譚ノ六

「キミはどう思う? “生鬼せいのおに”」


 暗がりへと声を掛ける紫月に、煉もまたそちらの方へ目を向けた。

 かさり、かさり。

 草を踏む音。

 やがて、月明かりにその姿が晒される。

 長い黒髪。

 パジャマに身を包んでいるとはいえ、それでもバランスのとれていると分かる肢体。

 整った顔立ちをしているがその目元には隈がうっすらと浮かんでいて悲壮感が漂っている。


「お嬢」

「先日、アイドルグループを卒業した子。水野 満花ちゃんだよ」


 紫月がお気に入りだと言っていた少女だった。


「テレビではただ卒業だと言われていたけれど、病にかかっていたんだね」


 目の前の少女が今回の熱中症騒ぎの原因で、“鬼”。

 紫月の目配せに、煉は頷くとその場を離れた。


「ねぇ、力をちょうだい?」


 裸足で満花は紫月の前へと歩み出る。


「はてさて。ボクにはあげられる力はないんだけど?」

「あるじゃない。病気にもならず、長く生き続ける力が」

「それは“人”の為の力じゃない。だからボクが望んでもキミにはあげられない。いくら他人の生きる力を奪ったとしても、終わりは必ず誰にでも……そう、“人”以外にでも訪れるものだよ。キミの奪った力はキミのものではない。元の主に返さないと」

「させないわ。この力は私のものよ! 私は生きたいの! 歌いたいの!」


 せっかく大舞台に立てたのに、発覚した病気の所為で卒業と称して芸能界から引退。

 その舞台から降りなければならなくなった。

 絶望して、絶望して、死のうとすら一時思っていた。


「“鬼”が言ったの。もう一度、歌いたければこうすればいいって。満たされて、花が咲くからって……」


 でも、まだ足りない。

 ずっと満足に動けるほどじゃない。


「“鬼喰”の力を貰えれば、私はまた……もう一度、あの舞台に立てる。私の夢は、ここでなんか終わらないの! もっと、もっと生きて、誰よりも高い所へ私は行きたいの!」


 紫月に触れようとするが、紫月は彼女の手を避ける。

 手首を掴んで少し力を籠めれば自分の方へと力が流れてくるのがとても心地が良かった。

 暖かくて、優しくて、体の隅々へと染み渡るようで。

 けれどもそれはどれも長続きしなくて。

 今度こそ、長く続くような生きる力が欲しい。


「卒業だってまだしたくなかった! せっかく努力して芸能界に入って……アイドルになれたのに……どうして私なの!? お願いだから逃げないでよ。ちょっと力を貰うだけじゃない。その分、私が生きるから!!」

「どれだけ求めて願い、祈っても……生の時間は変わりなどしないさ。もう終わりにしよう」


 彼女にそう時間はかけられない。

 紫月は立ち止まり、右の掌に息を吹きかけた。

 瞬間、月を覆い隠すほどの黒い蝶が乱舞し、満花の視界を奪った。

 力が抜けていく……。

 黒い蝶が白く変化し、ひとひら、ひとひらと暗い空の彼方へと溶けて消える。

 あぁ、あれは……あれは、今まで自分の中に貯めていた力。


「嫌……嫌よ、嫌!! 私は生きるの! まだ生きたいの!!」


 待って、と手の伸ばすも、黒い蝶が満花の手の先を遮り、白くなった蝶はひらりと手をすり抜けていく。

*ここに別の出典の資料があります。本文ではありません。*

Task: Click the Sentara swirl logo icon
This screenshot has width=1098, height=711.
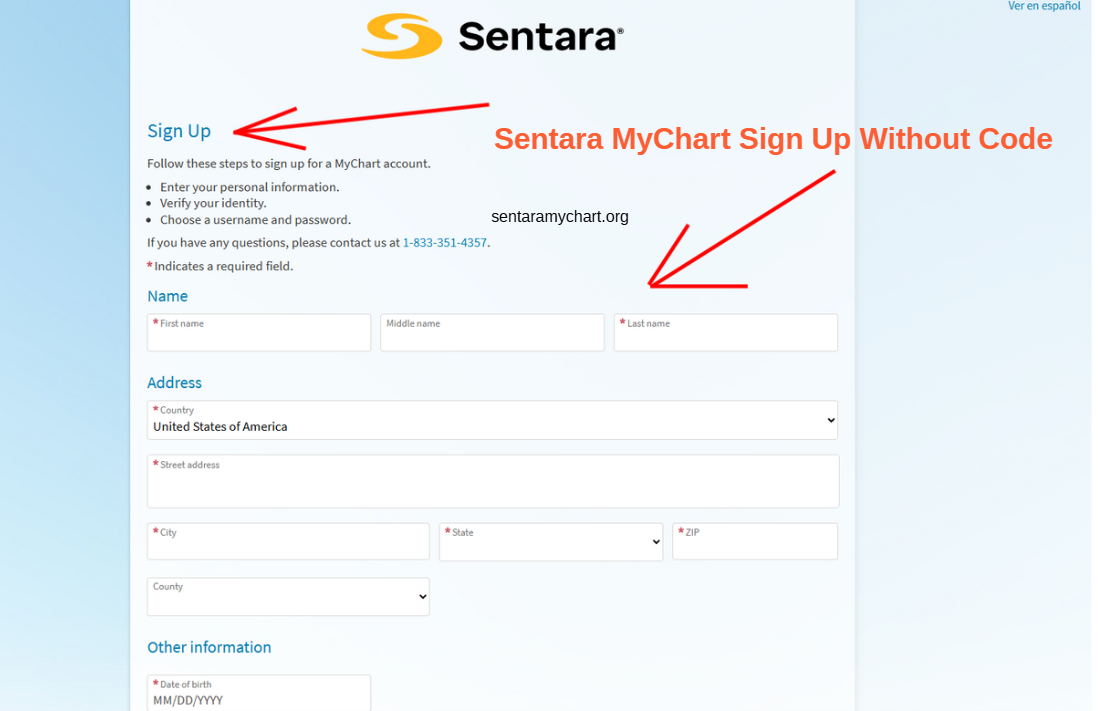Action: pos(402,36)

「生きる力はそれぞれに宿るモノで、その生の長さもそれぞれ違うんだ。キミが吸った生きる力は蝶となって元の主の体へ還っていく。キミに力を吸い取られ熱中症だと診断された彼らもじきに目を覚ますだろう」


 最後のひとひらも、吸い込まれるように空の彼方へと姿を消した。

 まだ、元の元気な体で歌いたい。


「じゃあ貴女の生気をくれたっていいでしょう? “鬼喰”でしょ? 人間なんかよりもずっと、もう十分長く生きているじゃない。私はこんな所で終わりたくない!」


 動かなくなっていく体を引き摺りながら、満花は何とか紫月の足を掴んで縋りつく。

 まだ、この体には“鬼”が残っている。

 最後の“鬼”を喰べられてしまう前に、この体に生きる為の力を満たしたい。


「お願い……少しでもいいから。まだ死にたくない……もう少しだけ、もう少しだけでいいの。歌わせてよ……! 私はまだ、死にたくないの! もっと歌いたいの!!」


 紫月はそっと腰を落として自分の足首を掴む満花の手に自分の手を重ねた。


「悪いけれど、たとえ“人ならざるモノ”だとしてもボクの生気はボクだけのものだから。キミに分けてあげられるものじゃない。さぁ、最後の“生鬼”もボクが喰らってあげるよ」

「貴女だって……貴女だって“人”の生気を吸っているようなもんじゃない! 貴女が良くてどうして私がダメなのよ!」

「ボクが喰らうのは“鬼”。キミと同じじゃない。“鬼”を喰らっても、“鬼喰”はどれほど経った所で満たされないんだよ……」


 いくら普段は“人”のように“人”と同じものを飲んだり食べたりしていたとしても紫月自身が“鬼喰”であることは変えられない事実。

 ひとひらの黒い蝶が自分の中へと溶けていく。

 そして、体全身から全ての力が抜けた。

 もう紫月の足を掴み続ける力さえなくて、そのまま地面に突っ伏す。

 意識が遠ざかっていくその中で、確かに聞こえた。

 高すぎず、低すぎない。

 “鬼喰”の紫月の声が。


「ごちそうさま」


 と。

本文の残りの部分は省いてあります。